QUESTION ABOUT LOOKAHEADS
gop-lookahead, rc-lookahead, lookahead-slices
Are lookaheads only good if scene detection is enabled? If scene detection is disabled are lookaheads absolutely useless or can there be a quality gain even when it doesn't take scenecut into account? The reason I ask is that I've heard scenecut isn't that great with x265, so could I avoid using it by scenecut=0?
So, again, if scenecut is turned off, is gop-lookahead, rc-lookahead, lookahead-slices immaterial?
no-intra-refresh, no-constrained-intra
What do they do, and what is the impact on quality?
SKIPS QUESTION
Anytime there is a command for skip of any kind, is that a literal comment? Meaning, it literally means it will skip something? So, no-early-skip means exactly what it says?

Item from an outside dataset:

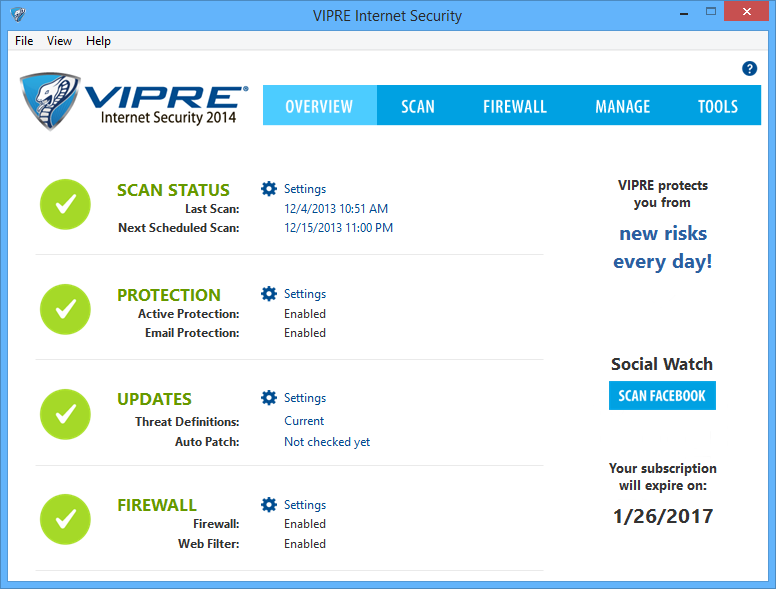
Task: Click the Protection settings gear icon
Action: [269, 294]
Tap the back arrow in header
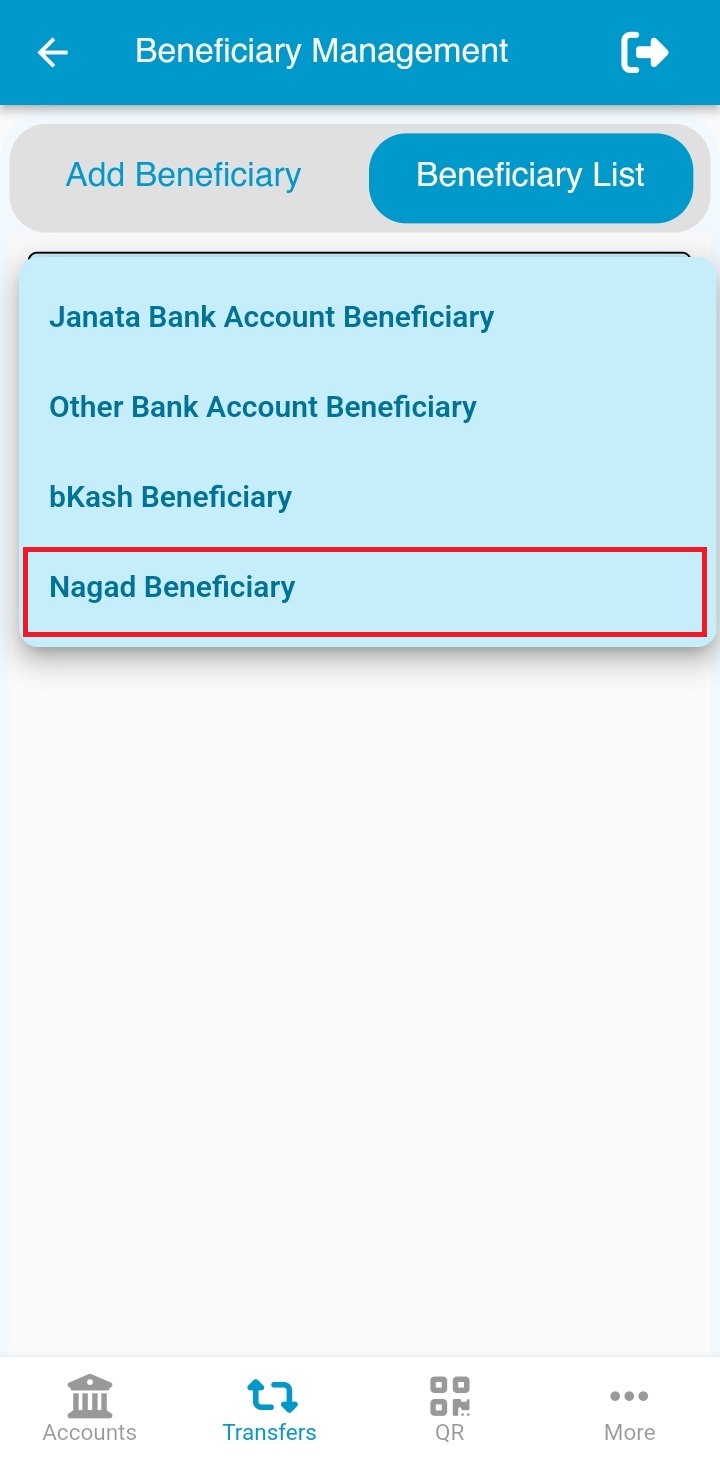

I think that's about it for now, any feedback is welcome.
Thank You,
Carl.
benwaggoner
9th August 2022, 18:56
ref=
What does it mean? Can it impact quality?
and what does limit-refs= do?
Do these two settings work together?
--ref is the number of reference frames. Higher is better quality, but somewhat slower. Maximum for any given Level is constrained by total frame area, so lower resolutions can use more.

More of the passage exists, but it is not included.